Is DEA Smoking Funny Cigarettes?

PFlynn

New Member
In a recent call to the Sheriff's Department, we were advised that eviction for selling drugs was an option only if the resident went to jail. So, if the sheriff doesn't take action, we can't. The person we talked to also indicated it would be considered "vigilante" behavior for which the sheriff would take action against the landlord. The DEA says we could lose our property for failure to act; the sheriff penalizes if we act. The result is we are governed by two authorities with diametrically opposed views. If this went to court, landlords would expend private funds for defense in what appears to be an interagency dispute.

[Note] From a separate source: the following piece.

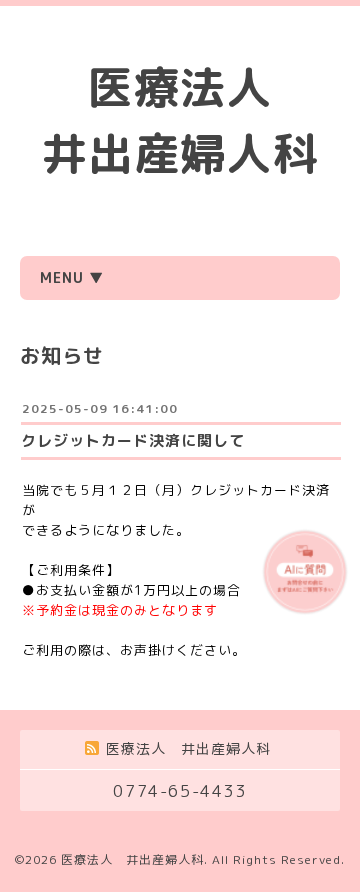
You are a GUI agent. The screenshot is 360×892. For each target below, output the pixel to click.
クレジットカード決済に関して (133, 440)
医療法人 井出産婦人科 (132, 859)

The task of stopping the illegal marijuana distributors is the job of DEA and/or police, not the landlord. Perhaps what needs to be done is set up an inter agency team with representatives of each group and a landlord association to work together to accomplish the task.

This, however, doesn't address another central problem: the difference between legal jurisdictions governing the use of medical marijuana - including the question: Is medical marijuana a valid medicine and how should it be governed?



Source: Sacramento Bee (CA)
Copyright: 2007 The Sacramento Bee
Contact: opinion@sacbee.com
Website: Northern California local news and information from The Sacramento Bee - sacbee.com
 
Once a tenant has signed a lease to rent a dwelling said dwelling is considered their private property. Eviction based on a drug offense would not only qualify as an invasion of privacy but an illegal eviction at that, a class A misdameanor in most states.

I encourage everyone to own their own property for sake of absolute privacy. I am the only lord of my land, and damn any man who tries to take it.